Lionel Sabatté fabrique des espaces narratifs peuplés de créatures fantastiques réalisées à
partir de matériaux prélevés de leurs contextes originels. Avec une approche de type
protéiforme (peinture, sculpture et dessin), il produit une réflexion sur le temps quʼil
matérialise à travers une pratique de lʼhybridation : de matières, de formes et de références.
Lʼartiste puise dans lʼessence et la symbolique des matériaux méticuleusement sélectionnés.
Il les observe, les expérimente pour mieux les comprendre et en faire surgir de nouvelles
histoires, de nouvelles temporalités. De la poussière, du béton, du bois, des ongles, des
cheveux, de la peinture, il extrait des personnages, des paysages, des animaux et des
créatures hybrides. En sʼemparant du matériau, de ses propriétés rebutantes comme de ses
qualités plastiques, il opère à un processus de transformation.
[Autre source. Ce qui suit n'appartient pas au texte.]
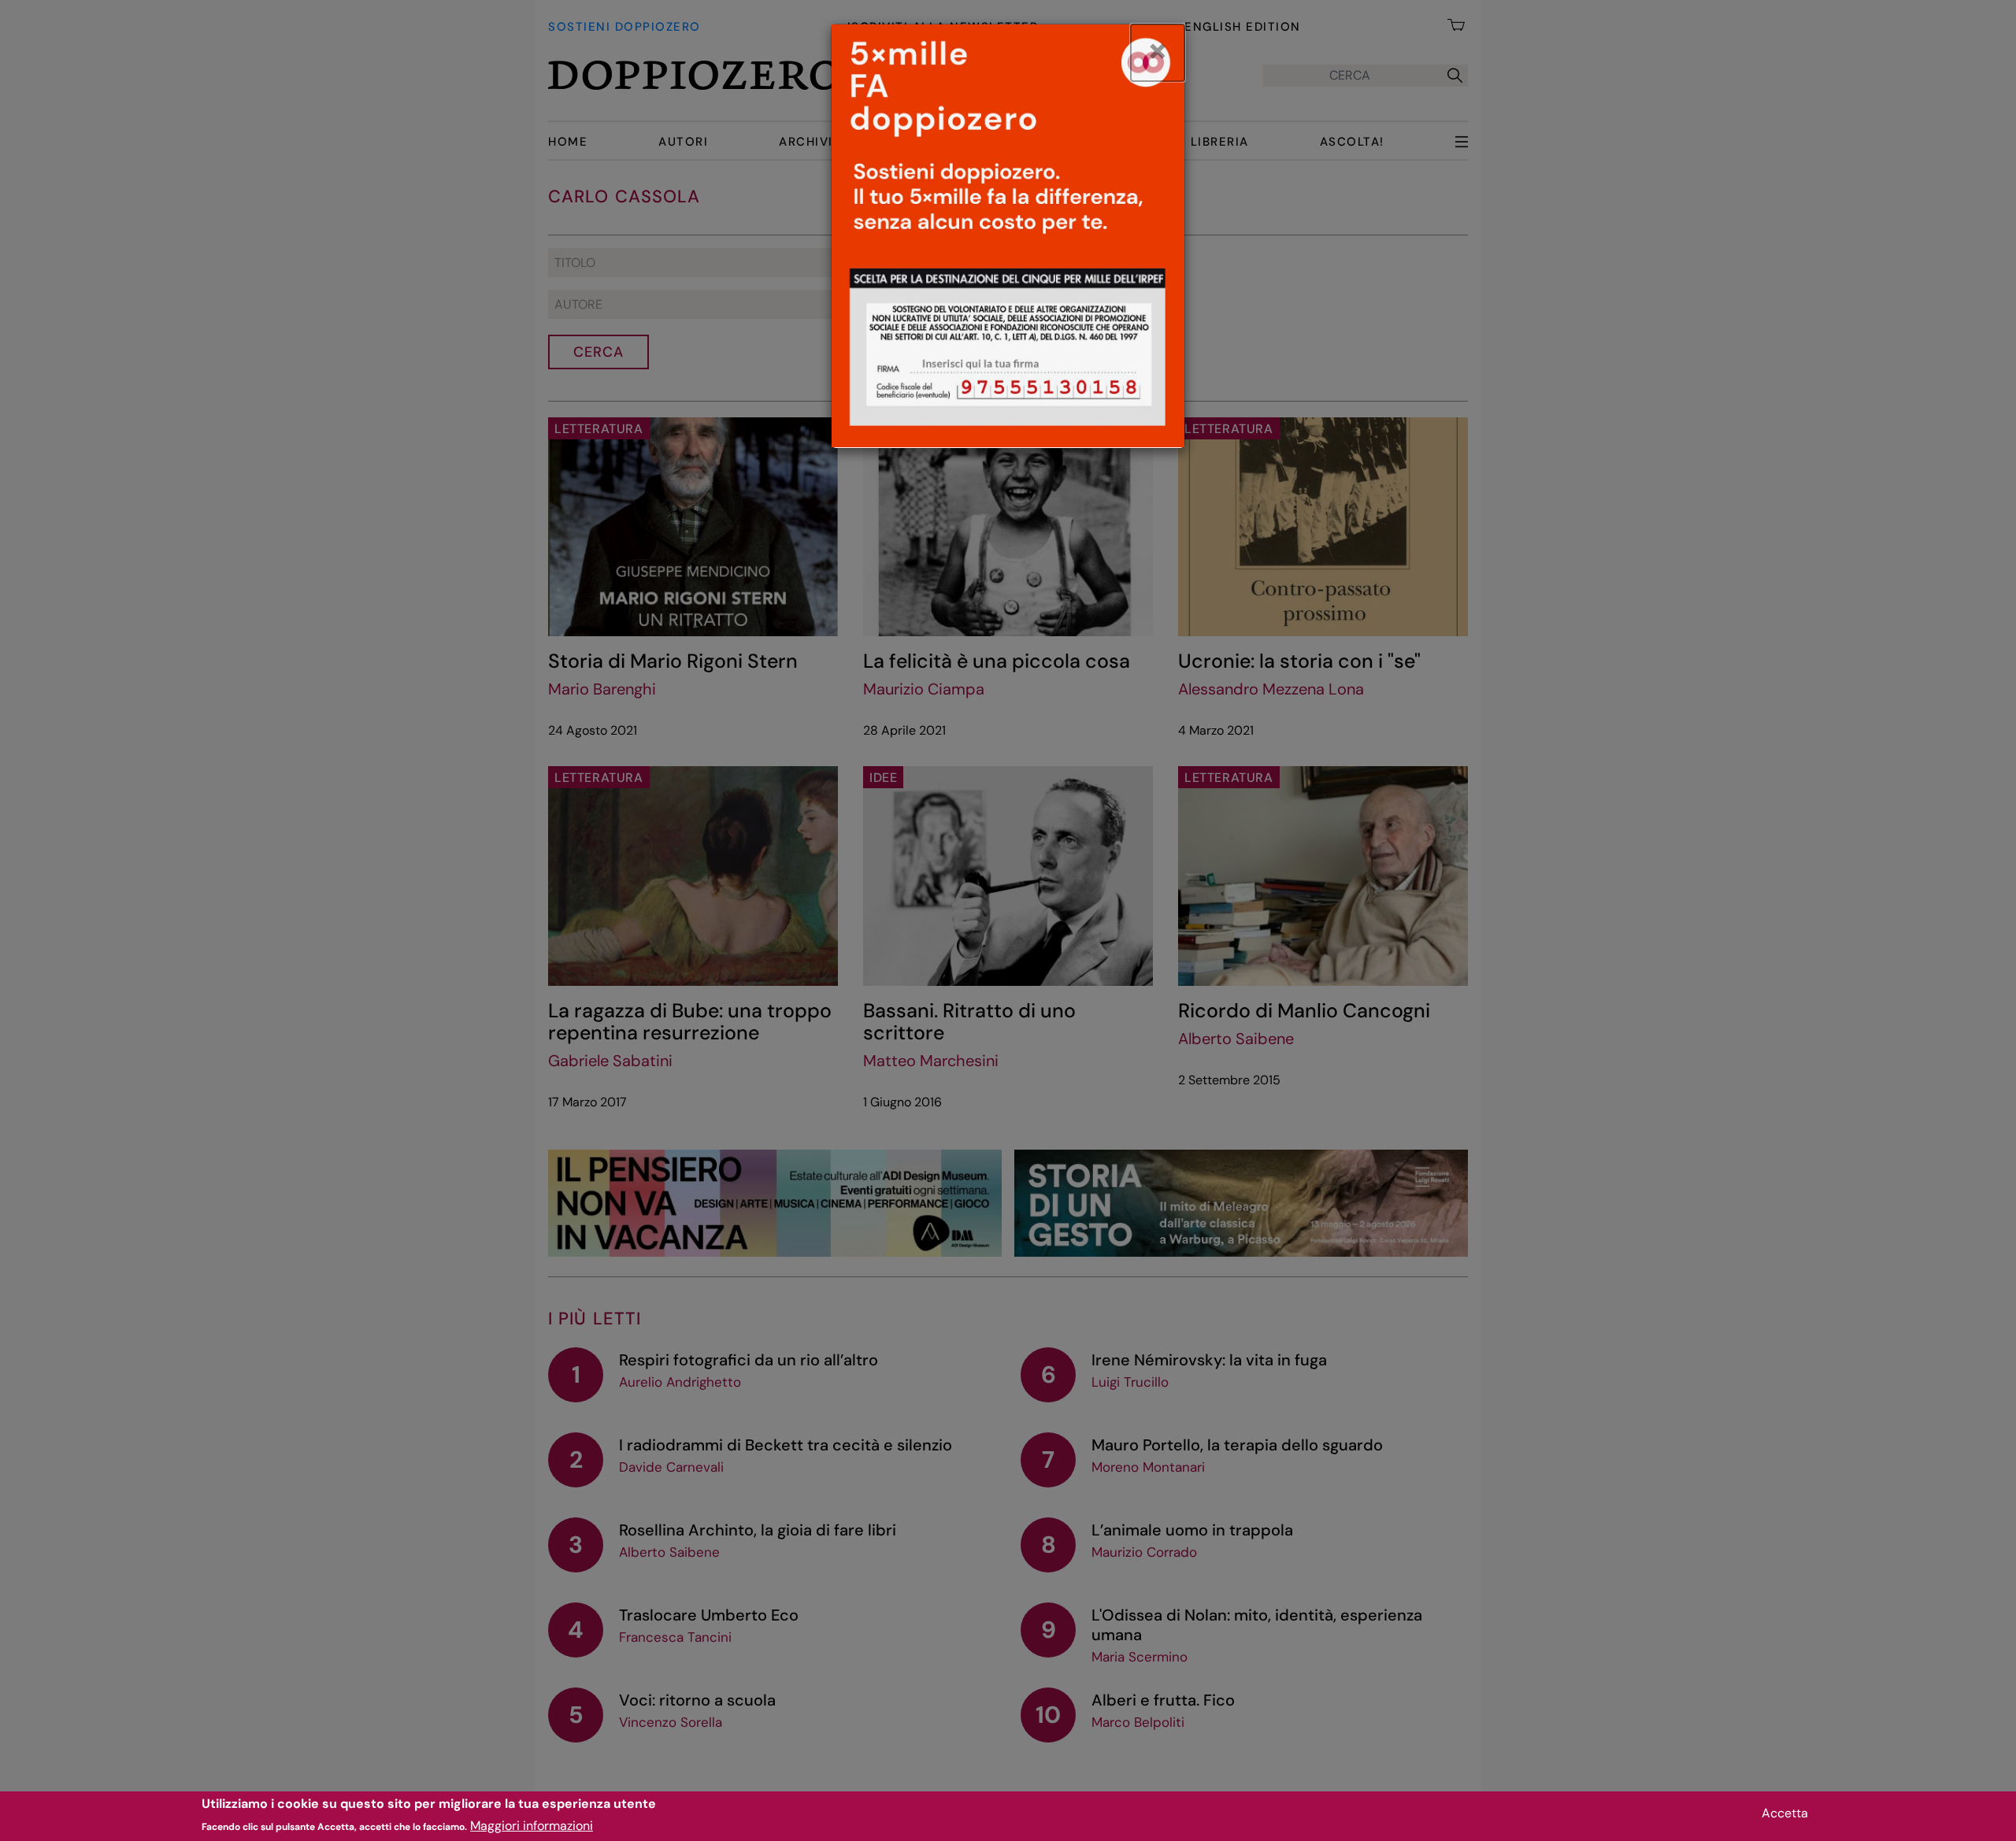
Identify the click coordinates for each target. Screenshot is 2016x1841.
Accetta (1785, 1813)
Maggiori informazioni (531, 1825)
Lionel Sabatté déploie ainsi
un imaginaire prolifique profondément inspiré par la nature : sa beauté, sa magie, mais aussi
ses facettes monstrueuses et mystérieuses.
Ainsi, il récolte patiemment nos déchets. Dans les couloirs du métro parisien, il récupère les
poussières des passants. À partir des moutons grisâtres, il sculpture une meute de loups en
chasse. Chacun dʼentre eux est marqué physiquement, du loup hurlant à la lune, campé sur
ses quatre pattes, au loup épuisé, le corps écrasé contre le sol, lʼartiste transcende la
poussière. Un matériau que nous retrouvons dans ses peintures aux tonalités abyssales. Sur
la toile sʼarriment des agrégats poussiéreux qui se déposent au fil du temps. Lʼartiste y ajoute
un motif qui se fait récurrent : des allumettes. Symboles de lumière et de chaleur, elles
guident les compositions obscures. À travers elles, il développe une réflexion sur lʼessence
même de la peinture. Fabriquée à partir de pétrole, elle contient le produit dʼénergies fossiles
auxquelles lʼartiste souhaite rendre hommage. Il sʼattache ainsi aux origines ancestrales du
medium. Sur le papier, les cheveux sʼentremêlent au trait du crayon pour engendrer à un
ensemble de figures aux postures étranges, fantasmagoriques. Des figures androgynes
surgissent de la matière. Nous les retrouvons également agrégés à des flaques de béton
déversées sur des feuilles de papier. La matière brute devient alors un territoire que lʼartiste
explore par le dessin, la gravure et la brûlure. Il y incruste des visages et des corps emprunts
dʼun héritage surréaliste assumé.
Toujours avec une perspective de réhabilitation, Lionel Sabatté recueille les matériaux
délaissés. À lʼimage des papillons considérés comme impropres à la collection par les
spécialistes. Parce quʼils leur manquent une antenne, quʼune aile sʼest déchirée ou quʼun
corps se trouve amputé, les papillons perdent leur valeur intrinsèque. Lʼartiste décide alors
de leur offrir une nouvelle existence en procédant à des actes de réparations : il reconstruit
les parties blessées au moyen dʼongles coupés, assemblés entre eux. Munis de leurs
nouvelles ossatures, ils adoptent un statut hybride, mi-insecte, mi-humain. Lʼensemble des
créatures se situe à la lisière entre deux mondes, entre la vie et la mort, lʼapparition et la
disparition, la bienveillance et le danger, la confiance et la méfiance. Elles incarnent un
équilibre trouble, précaire. De lʼinforme et lʼimpropre, Lionel Sabatté produit des oeuvres
aussi déroutantes que poétiques. Les matériaux, rudes et primitifs, servent ainsi une
réflexion sur notre rapport au temps, au corps et à la perte. Lʼartiste porte un regard subtil et
sensible sur lʼhistoire et la mémoire.